<!-- {{# generate.module_header{} #}} -->
# Module :: `mod_interface`
<!--{ generate.module_header.start() }-->
[](https://github.com/emersion/stability-badges#experimental) [](https://github.com/Wandalen/wTools/actions/workflows/module_mod_interface_push.yml) [](https://docs.rs/mod_interface) [](https://discord.gg/m3YfbXpUUY)
<!--{ generate.module_header.end }-->
Protocol of modularity unifying interface.
### Problem Solved
The `mod_interface` crate provides a structured approach to modularity, addressing two key challenges in software development:
1. **Meaningful Namespace Structuring**: The crate enables developers to organize program entities into meaningful namespaces ( read modules ) without additional development overhead. This is achieved through a set of auto-importing rules and a flexible inversion of control mechanism, allowing parent layers ( namespaces or modules ) to delegate control over its items to child layers. This approach ensures that each namespace is self-contained and meaningful, promoting better organization and modularity.
2. **Enhanced Readability and Tooling Independence**: By requiring a `mod private` section that lists all items ( read functions, structures, traits, types ) the `mod_interface` macro encourages developers to create a concise list of items at the beginning or end of a file.
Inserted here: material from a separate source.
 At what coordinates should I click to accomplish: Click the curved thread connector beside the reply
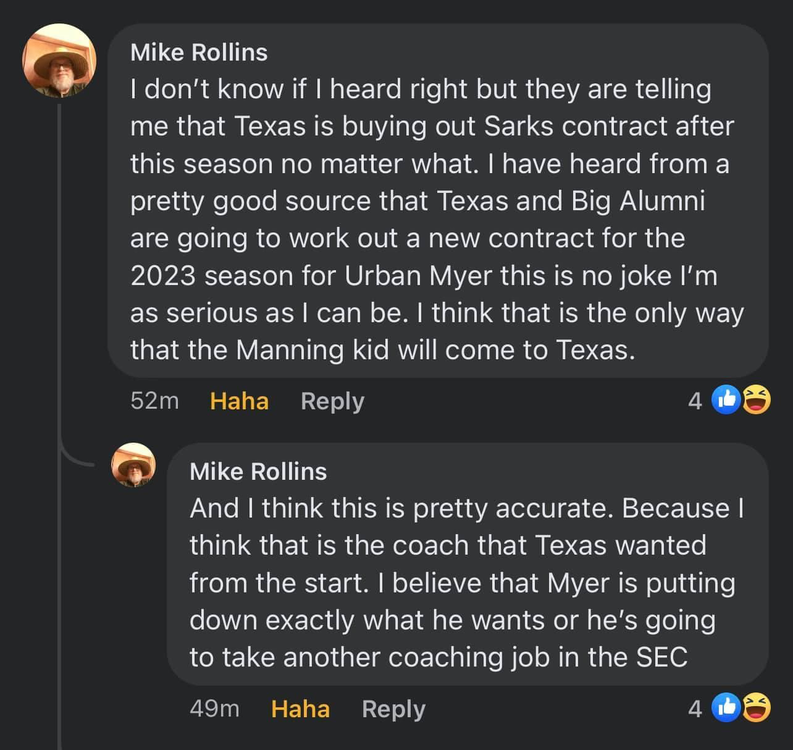80,458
This improves readability, encourages refactoring, and reduces cognitive load by providing a clear, high-level grouping of items. Code tooling is not always reliable and can sometimes be counterproductive by automating tasks that should be done manually to achieve more concise code. While code tooling like `rust_analyzer` are useful, this approach minimizes reliance on them, making the program's structure easier to understand and manage.
While some may argue that inversion of control over namespaces may not always achieve the desired outcome, and code tooling can be sufficient, the `mod_interface` crate offers a cathartic solution for designing complex systems where tooling and triditional structuring often fall short. By promoting a clear and organized structure, it helps developers grasp the semantics of their programs more holistically.
### Basic Concepts
In the `mod_interface` crate, the concepts of layers and namespaces are central to its modularity approach. Here's a refined explanation:
- **Namespaces**: These are standard Rust modules that help organize code into logical groups.
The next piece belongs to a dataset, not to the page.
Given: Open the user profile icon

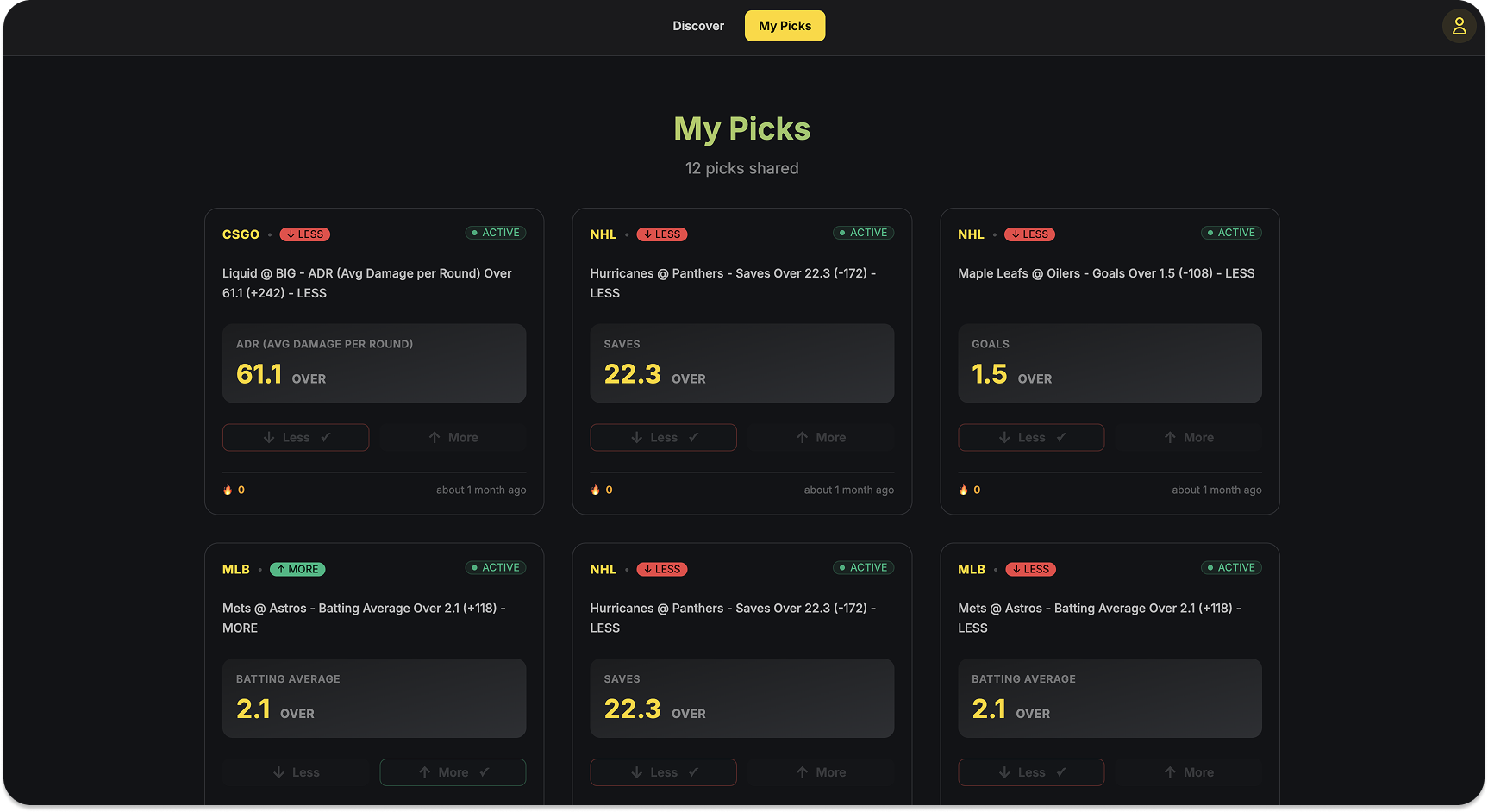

- **Layers**: A layer is a specialized module that contains a set of predefined submodules, referred to as chapters. These chapters dictate how the contents of the module are propagated to parent layers.
The chapters within a layer are:
- **Private Chapter (`private`)**: This is where all the code and entities are initially defined. It is not accessible outside the module.
- **Public Chapter (`own`)**: Contains items that are not propagated to any parent layers. They remain within the module.
- **Public Chapter (`orphan`)**: Shares its contents with the immediate parent layer only.
- **Public Chapter (`exposed`)**: Propagates its contents to all parent layers, making them accessible throughout the hierarchy.
- **Public Chapter (`prelude`)**: Similar to `exposed`, but also serves as a recommendation for other crates to implicitly import its contents, akin to the prelude in the [Rust standard library](https://doc.rust-lang.org/std/prelude/index.html).
Developers should define all entities within the `private` chapter and then re-export them through the other four chapters based on the desired propagation strategy.
### Syntax of `mod_interface` Macro
The `mod_interface` macro provides several directives to manage the relationships between layers and entities:
- **`layer <layer1>`**: Establishes a relationship where the current layer uses a child layer.
- **`use <layer1>`**: Allows the current layer to use another layer defined elsewhere.
- **`reuse <layer1>`**: Enables the current layer to reuse a layer defined anywhere, promoting code reuse.
- **`<stategy> use <entity1>`**: Allows the current layer to use an entity defined anywhere, with the specified promotion stategy (`<stategy>`).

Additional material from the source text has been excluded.